Q: 今月は、「債務整理」をテーマに、みなさまから番組に寄せられました手紙やメールによるご相談に、法律の専門家であるお立場からお答えをいただきます。
 江さん、今日も、よろしくお願いします。

A: はい、よろしくお願いします。

Q: 今日は、25歳女性からのご相談です。
 「私は大学生の時、親の反対を押し切って広島に出て、一人暮らしをはじめました。
 地元を離れることを断じて許してくれなかった両親は、自分で生活をするようにと仕送りを一切してくれませんでした。
 学費は奨学金制度を利用し、生活費はバイトに明け暮れました。
 一年生・二年生の頃は、バイトをする時間もあり、生活費を稼ぐのはさほど大変ではありませんでしたが、三年生にもなると、勉強・就職活動と、しなければならないことが増え、バイトに勤しむ時間もとれず、次第にカードローンに頼るようになりました。
 その後、晴れて広島で就職できたものの、まだまだローンの支払いに追われる日々…。
 いつまでたっても終わりの見えない返済生活にほとほと疲れてきました。
 最近よく耳にする借金の返済・過払い金について、相談をしてみようと思うのですが、弁護士事務所と司法書士事務所、どちらも同じような内容で広告をしています。
 弁護士に相談する方がいいのか、司法書士の方がいいのか…悩んでいます。
 弁護士と司法書士、どう違うのでしょうか?」

という内容のご相談です。
 随分前にも、同じような相談に答えましたね。
 ただ、私も、はっきり覚えていません。
 …なのでこの機会に江さん、もう一度、詳しく教えてください。

A: はい。
 まず、債務整理を法的に解決する職業として、「司法書士」と「弁護士」が挙げられます。
 司法書士も債務整理を手掛けられますので、今や、全国規模でCMを流している事務所もあったりしますね。
 ようは、司法書士でも弁護士でも依頼は受けられるんです。
 このような場合、丸子さんはどちらに相談しますか?

Q: それは私は迷わず弁護士です!
 …が、私は江さんを知っているからそういうだけで、昔の自分に戻って考えてみると、弁護士に頼むとなんだか大げさになりそうだなぁ…とか弁護士に依頼する方が高くつきそう…とか、思っていたかもしれません。
 その点、司法書士の方が、身近に感じられていたように思いますね。

A: それはとても素直な意見ですね。
 よく弁護士に依頼すると高そうとか、弁護士は怖そう…という、印象をもたれている話を聞きます。
 しかし、それで依頼先を決めるのは止めた方がいいですね。
 そのちゃんとした理由を、これから説明しましょうね。
 まず、弁護士と司法書士の違いから説明すると、平成15年に法改正が行われ、司法書士に、紛争の目的の価格が140万円以下についての案件に関し、代理権(交渉権)と簡易裁判所の訴訟代理権が認められました。
 これにより、借金の金額が140万円以下の場合には、債務整理手続きを、弁護士だけでなく、司法書士も扱えることが可能になりました。
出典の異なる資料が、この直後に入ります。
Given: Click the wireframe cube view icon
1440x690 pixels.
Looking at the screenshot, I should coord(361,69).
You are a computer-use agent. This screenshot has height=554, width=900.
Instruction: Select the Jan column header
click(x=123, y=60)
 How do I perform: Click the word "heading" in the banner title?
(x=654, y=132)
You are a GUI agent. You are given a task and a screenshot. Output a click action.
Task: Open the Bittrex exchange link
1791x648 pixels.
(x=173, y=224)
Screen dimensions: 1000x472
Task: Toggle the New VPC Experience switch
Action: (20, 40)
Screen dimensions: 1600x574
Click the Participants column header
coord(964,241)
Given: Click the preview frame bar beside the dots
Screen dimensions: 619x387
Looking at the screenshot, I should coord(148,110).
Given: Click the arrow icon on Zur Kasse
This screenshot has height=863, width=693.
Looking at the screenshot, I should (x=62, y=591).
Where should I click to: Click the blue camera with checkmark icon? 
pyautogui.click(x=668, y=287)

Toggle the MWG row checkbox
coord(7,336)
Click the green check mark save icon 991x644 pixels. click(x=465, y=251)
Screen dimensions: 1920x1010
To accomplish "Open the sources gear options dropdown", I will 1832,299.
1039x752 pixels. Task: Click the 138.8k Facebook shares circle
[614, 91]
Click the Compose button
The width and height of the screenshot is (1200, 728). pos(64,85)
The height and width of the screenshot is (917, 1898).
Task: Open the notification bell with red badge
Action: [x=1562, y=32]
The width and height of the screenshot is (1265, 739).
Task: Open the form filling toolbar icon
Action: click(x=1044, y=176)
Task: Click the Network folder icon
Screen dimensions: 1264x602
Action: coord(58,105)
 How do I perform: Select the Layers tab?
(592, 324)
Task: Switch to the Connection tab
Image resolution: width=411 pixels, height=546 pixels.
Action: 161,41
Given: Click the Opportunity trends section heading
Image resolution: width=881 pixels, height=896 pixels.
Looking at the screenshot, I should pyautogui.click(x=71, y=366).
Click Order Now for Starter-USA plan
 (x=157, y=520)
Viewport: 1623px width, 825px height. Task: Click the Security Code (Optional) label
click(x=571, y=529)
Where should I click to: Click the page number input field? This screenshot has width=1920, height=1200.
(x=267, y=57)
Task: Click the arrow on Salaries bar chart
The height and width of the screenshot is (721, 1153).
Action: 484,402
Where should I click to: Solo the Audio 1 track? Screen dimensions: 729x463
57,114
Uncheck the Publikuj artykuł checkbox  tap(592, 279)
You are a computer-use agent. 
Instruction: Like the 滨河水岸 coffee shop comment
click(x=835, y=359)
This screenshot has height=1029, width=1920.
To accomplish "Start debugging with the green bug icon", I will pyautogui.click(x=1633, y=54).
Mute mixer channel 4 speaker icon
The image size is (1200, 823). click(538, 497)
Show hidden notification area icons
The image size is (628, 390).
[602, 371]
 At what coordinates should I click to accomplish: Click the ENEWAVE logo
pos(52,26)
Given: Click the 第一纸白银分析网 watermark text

Q: 140万円という金額が、ひとつのラインでしたね。
 たしか、債権ごとに140万円ではなく、債権者の総債権額が140万円以下か140万円を超えるかで、司法書士に依頼できるか、弁護士でなければならないかを判断するのでしたね。

A: その通りです。
 ですから、借金の総額が140万円以下で任意整理を依頼する場合や、140万円以下の過払い金の返還請求を依頼する場合には、司法書士にも依頼者の代理人としての交渉権が認められていますので、弁護士と司法書士のどちらに依頼しても基本的に違いはありません。
 しかし、過払い金が140万円を超え、任意での和解が困難な場合には、地方裁判所に訴訟を提起することになります。
 地方裁判所では、簡易裁判所と異なり、原則として弁護士以外の人は、代理人になることができませんので、司法書士は代理人とはなれません。

Q: そうですよね。
 自分の過払い金返還請求について、司法書士に依頼して、計算をしてもらったら…意外や意外140万円を超えてしまった!なんていうケースもあるでしょうね。

A: そのケース、意外に少なくないんですよ。
 そんな時には、そこから今度は弁護士に依頼先を変えなければならなくなります。
 司法書士に資料等を取り寄せてもらって過払い金の額を計算してもらう段階で、既に司法書士に支払う報酬金は発生してしまうので、140万円を超えてしまったら、司法書士に報酬を支払い、また弁護士に依頼し直して、さらに料金がかかってしまう…ということになってしまいます。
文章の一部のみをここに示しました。